*** Extract to read ***

The Parliamentary Under-Secretary of State for Scotland (Mr. George Kynoch): Would the hon. Gentleman have my right hon. Friend the Secretary of State for Scotland comment on something before he was fully aware of exactly what he was talking about? This is a complex issue. I am sure that the hon. Gentleman is aware of that and that significant effort has been made by many people to determine where the items have come from and to ascertain how to stop them.
Mr. McAllion: I am grateful to the hon. Gentleman for trying to come to the assistance of the Minister who is leading for the Government in the debate. The spokesperson for the Secretary of State for Scotland said that it was not appropriate for him to comment, not that he did not want to comment because he had not checked out the matter. The spokesperson said that it was nothing to do with the Secretary of State for Scotland. That is why the Secretary of State will rightly be condemned by people.
Were it not for the successful campaigning by my hon. Friends the Members for Carrick, Cumnock and Doon Valley and for Cunninghame, North (Mr. Wilson), who demanded Government action, an immediate investigation into the source of the munitions and the extent and nature of the munitions held at the Beaufort dyke dump and a halt to all undersea operations in the area, I suspect that Ministers would still be dithering and doing nothing. Only after my hon. Friends' intervention did the Ministry of Defence agree at last to meet them, and only then did the Secretary of State for Scotland decide to intervene in the affair and try to rescue something from it. It was not just here in Westminster that the Labour party forced the Government into action. A Labour Member of the European Parliament, Alex Smith, took emergency action in the European Parliament and succeeded in persuading the European Commission to investigate the munitions dump at Beaufort dyke and the claims that radioactive waste was dumped secretly in the area.
That is the story of what happened at Beaufort dyke--Labour action to protect the public and the environment, but Government inaction and failure to defend the public interest until they were forced into action by Opposition spokesmen.

*** Raw data ***

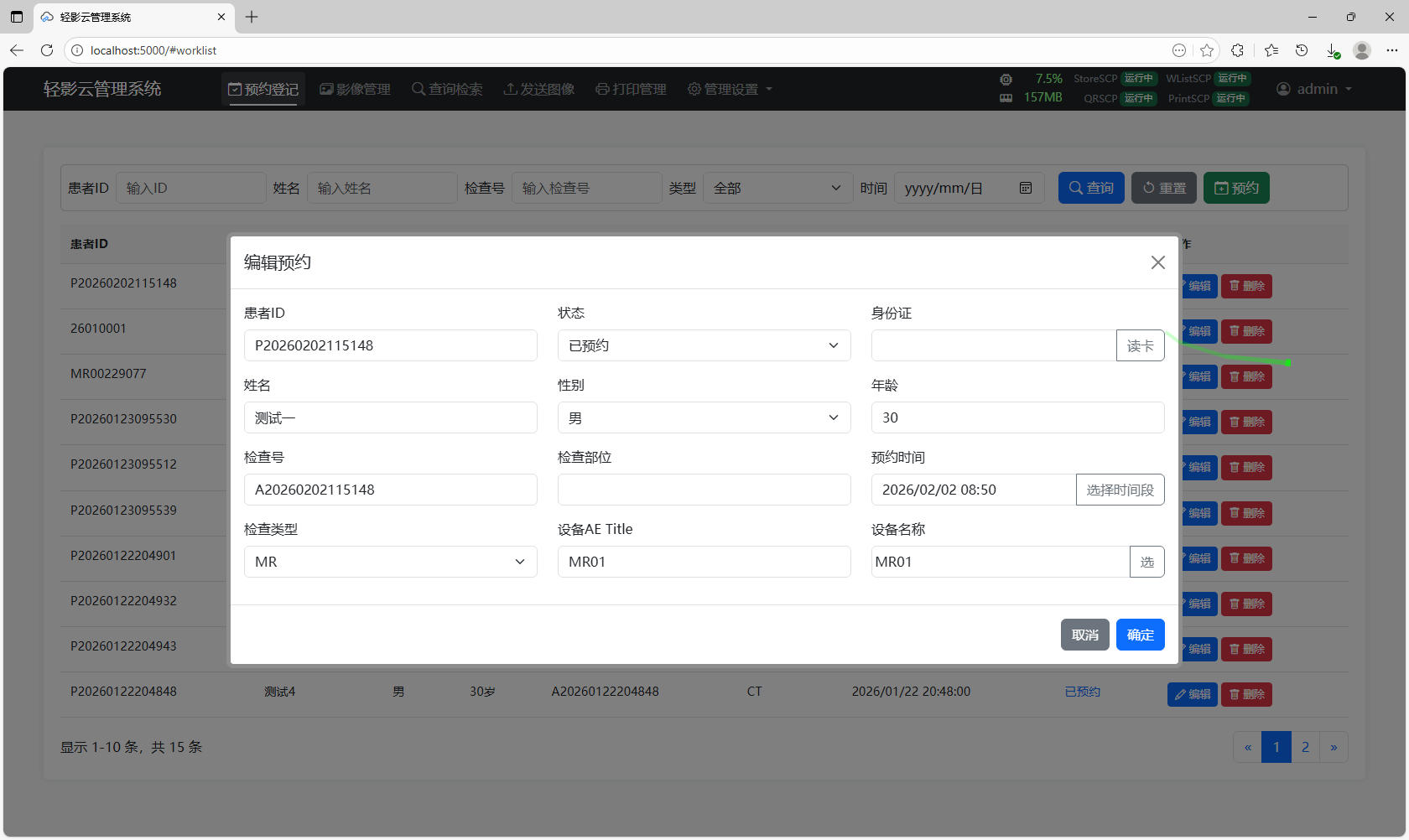This screenshot has width=1409, height=840.
Task: Click 选择时间段 time slot button
Action: pos(1120,490)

***

Work instructions:
Reproduce the passage in the debate on the Beaufort dyke munitions dump, from "Mr. McAllion: I" up to and including "condemned by people.".

Problem solution:
Mr. McAllion: I am grateful to the hon. Gentleman for trying to come to the assistance of the Minister who is leading for the Government in the debate. The spokesperson for the Secretary of State for Scotland said that it was not appropriate for him to comment, not that he did not want to comment because he had not checked out the matter. The spokesperson said that it was nothing to do with the Secretary of State for Scotland. That is why the Secretary of State will rightly be condemned by people.